Brief 1 -> Go through the rows below and copy out each line that contains the word "width". Case counts.
[start Extract to read]
BARRIER, BRIDGE AND GATEWAY TO THE WORLD--THE HISTORY OF THE ENGLISH CHANNEL

An earnest effort, though readers will be better served by turning to the old masters: Simon Schama, Fernand Braudel, and...

“Storm over channel; continent isolated.” Thus a famous London headline of decades past, which finds a modern rejoinder in this watery but pleasant study.

Nazi Germany overran France in a trice back in 1940. That it did not overrun England, writes UK diplomat and historian Unwin, “is a measure . . . of the Channel’s ability to frustrate those who do not approach it with sufficient seriousness.” Unwin’s book is full of such portentous assertions—the Germans weren’t known for their frivolity, of course; nor were the Romans, who crossed the channel to make Pictish Britain an outlier of their empire; nor were the sailors of the Spanish Armada and a few odd generations of French privateers—but when he sets down to storytelling, as with, for instance, his spirited and sanguinary reconstruction of the Battle of Agincourt, he does a fine job. England and France, naturally, figure as the chief actors in Unwin’s centuries-long drama of the English Channel/La Manche’s role in world affairs; but readers without much knowledge of regional history may be surprised to learn that England waged a much costlier contest with the Dutch, whose seizure of state power in 1688 was recast by embarrassed historians into the Glorious Revolution, which, Unwin gamely writes, “perpetuates the myth that no one has successfully invaded England since 1066.” Unwin stocks up on good moments (as with his interesting contrast of Mont St Michel, near the meeting point of Normandy and Brittany, with its cousin, St Michael’s Mount, near Penzance) and unfortunate ones (“The Isles of Scilly are by a large measure more diminutive”) alike. Of particular interest are Unwin’s closing remarks, which posit that the Channel will be a much less important barrier in the future—not strictly as a matter of pure geography, but because “a solipsistic and increasingly dangerous United States” will drive England and France into each other’s arms.
[end Extract to read]
[start Records for the exercise]
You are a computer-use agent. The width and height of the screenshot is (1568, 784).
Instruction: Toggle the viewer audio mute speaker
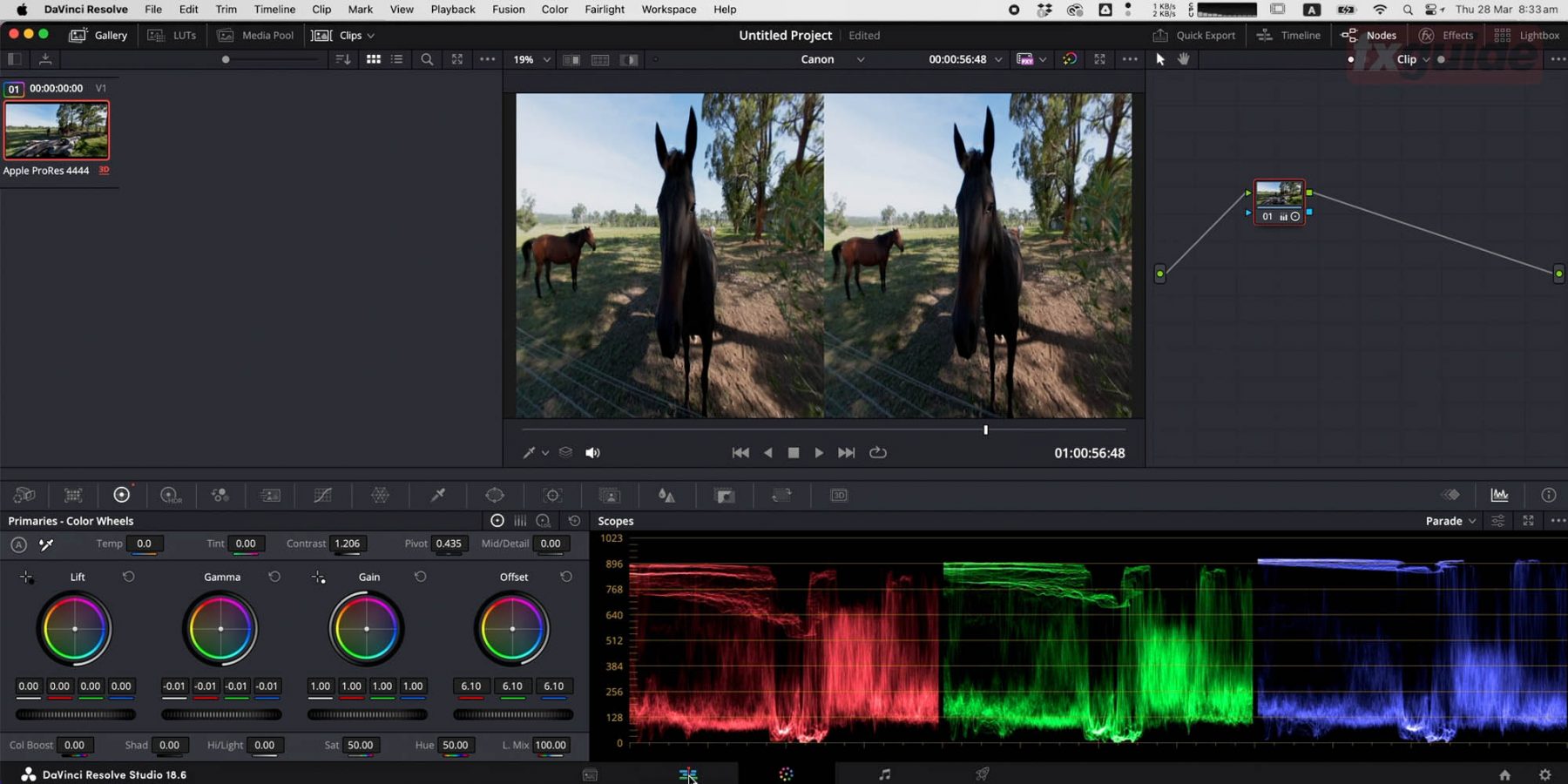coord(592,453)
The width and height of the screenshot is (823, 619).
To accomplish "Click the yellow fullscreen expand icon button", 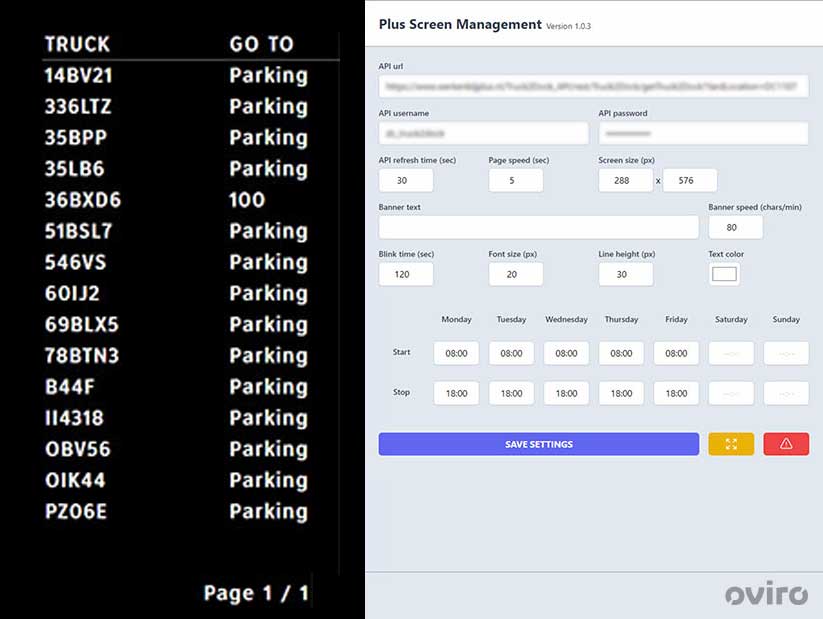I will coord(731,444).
[end Records for the exercise]
Brief 2 -> In the review of the English Channel history, what myth does Unwin say the name "Glorious Revolution" perpetuates?

Task response 1 ->
You are a computer-use agent. The width and height of the screenshot is (1568, 784).
The width and height of the screenshot is (823, 619).

Task response 2 -> The myth that no one has successfully invaded England since 1066.